How to complete this task
Take the line containing "You are a computer-use" and every line after it to the end of the records, and copy them exactly, excluding pictures.
——
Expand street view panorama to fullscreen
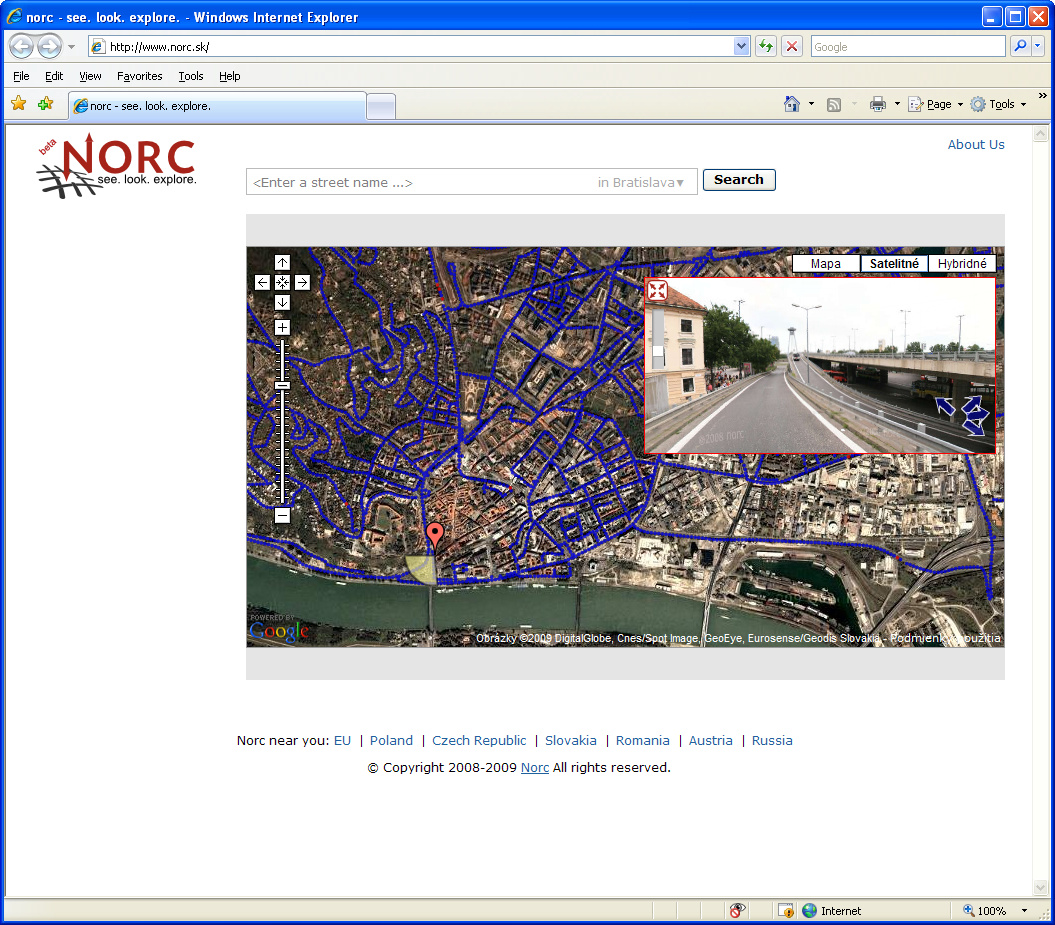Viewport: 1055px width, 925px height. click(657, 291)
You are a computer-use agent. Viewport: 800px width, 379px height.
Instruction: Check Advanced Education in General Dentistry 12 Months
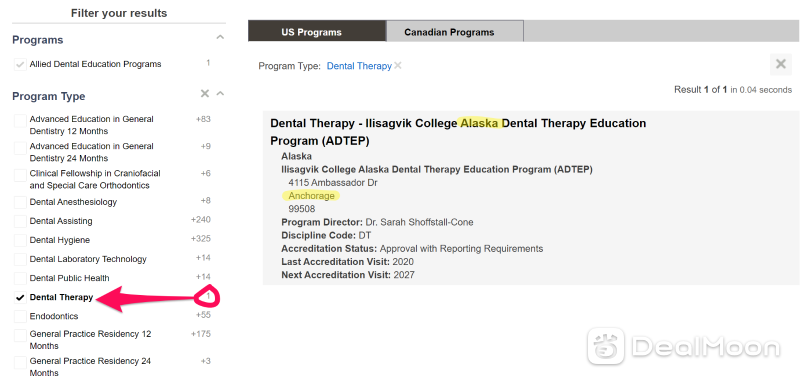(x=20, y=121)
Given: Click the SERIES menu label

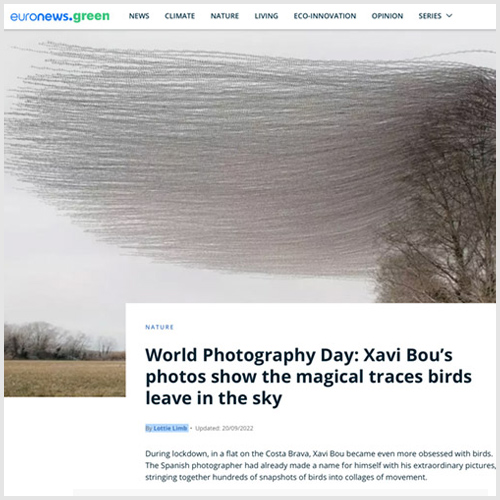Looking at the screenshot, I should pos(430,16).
——
Response to the task
You are a computer-use agent. Viewport: 800px width, 379px height.
Instruction: Check Advanced Education in General Dentistry 12 Months
(x=20, y=121)
Given: Click the SERIES menu label

Looking at the screenshot, I should pos(430,16).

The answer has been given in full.